Notre rôle est aussi en perpétuelle évolution et c’est d’autant plus vrai avec le désengagement de l’État dans certains domaines. Sur le pacs par exemple, un décret paru en mai 2017 transfère toute la compétence des TGI en direction de l’état civil et donc des mairies. Mais si l’on pose la question aux maires, ils vous répondront qu’ils ne sont pas prêts pour l’instant. L’État se désengage de certains domaines et transfère sa responsabilité sans forcément que ceux à qui il transfère soient préparés. Il y a fort à parier que c’est chez les notaires que se retourneront ceux qui souhaitent signer un contrat de pacs. Il est aussi crucial de faire savoir lorsque nous ne sommes pas d’accord avec certaines mesures. Si le divorce sans juge est une bonne idée législative pour désengorger les tribunaux, il nous laisse dans un rôle de « tamponneur » peu satisfaisant. Sans faire de corporatisme, il faut rappeler que nous ne sommes pas des scribes, mais que nous engageons notre responsabilité en authentifiant nos actes et en certifiant les signatures de nos clients.

LPA – Ce 113e Congrès innovera sous la forme d’une table ronde animée par des personnalités extérieures sur des thèmes sociétaux. Pouvez-vous nous en dire plus ?

T. T. – Je pense que cette table ronde sera pour tous le moment qui nous permettra « d’atterrir ». Elle viendra au lendemain de la commission numérique qui va être très riche en termes de prospectives et de réflexions innovantes. Cette table sociétale sous forme de débat sera là pour replacer l’humain au centre des préoccupations. Faut-il que la médecine permette aux gens de vieillir jusqu’à 120 ou 130 ans avec les problèmes de dépendance que cela pose ? Est-ce que le fait d’avoir des gens transformés en « légumes » est souhaitable ? Nous évoquerons aussi les problématiques du transhumanisme avec la question de l’intelligence artificielle qui peut suppléer ou non l’humain. La machine restera-t-elle au service de l’homme ou l’inverse ? Et pour débattre de ces questions, nous aurons le professeur Gérard Saillant, qui a pour spécialité le soin des grands blessés, le professeur de philosophie Raphaël Enthoven et la présidente de la Cnil, Isabelle Falque Perrotin. Enfin, Mathieu Ricard apportera un éclairage, non pas en tant que religieux, mais de par sa position philosophique. La liberté de parole sera totale, et Patrick Poivre d’Arvor animera les débats. Cette nouveauté permet d’ancrer le notariat au cœur de la société.

LPA – Parmi les propositions des commissions, quelles sont celles que vous souhaitez mettre en avant ?

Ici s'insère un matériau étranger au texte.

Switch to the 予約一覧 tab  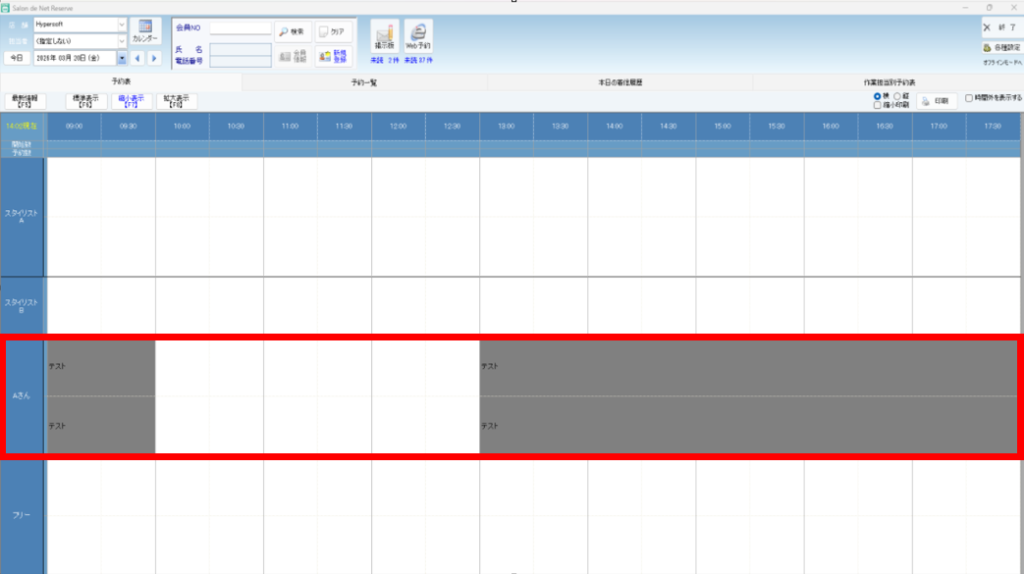point(364,82)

T. T. – Pour des raisons de commodité, nous allons mettre des lacunes en évidence sur les mesures de l’incapacité des personnes. Aujourd’hui, lorsqu’une personne est en tutelle, en curatelle, ou sous un mandat de protection future, il n’existe nulle part de système centralisé où tout individu (et notamment un notaire) peut trouver l’information. Cela peut être dangereux et peut être résolu grâce à l’outil numérique. Sur le sujet du vieillissement de la population, nous allons axer nos travaux sur la silver economy, le vieillissement de la population et nous allons faire des propositions pour mieux protéger les gens, rendre les protections plus efficaces et décoincer certaines lourdeurs. Il existe des mesures donnant le pouvoir à une tierce personne d’agir pour la personne diminuée, mais il y a des moments où cette personne doit retourner devant le juge pour demander un accord sur des démarches spécifiques. Il faut simplifier la chose pour que la mesure de protection prouve son efficacité, ses freins législatifs peuvent être contre-productifs. En matière de numérique enfin, nous ferons des propositions sur la mort numérique, de transmission de données de la personne et de transmission de signatures électroniques. Nous allons trouver une solution pour que les personnes aient les moyens de signer de manière dématérialisée tous les actes de la vie quotidienne.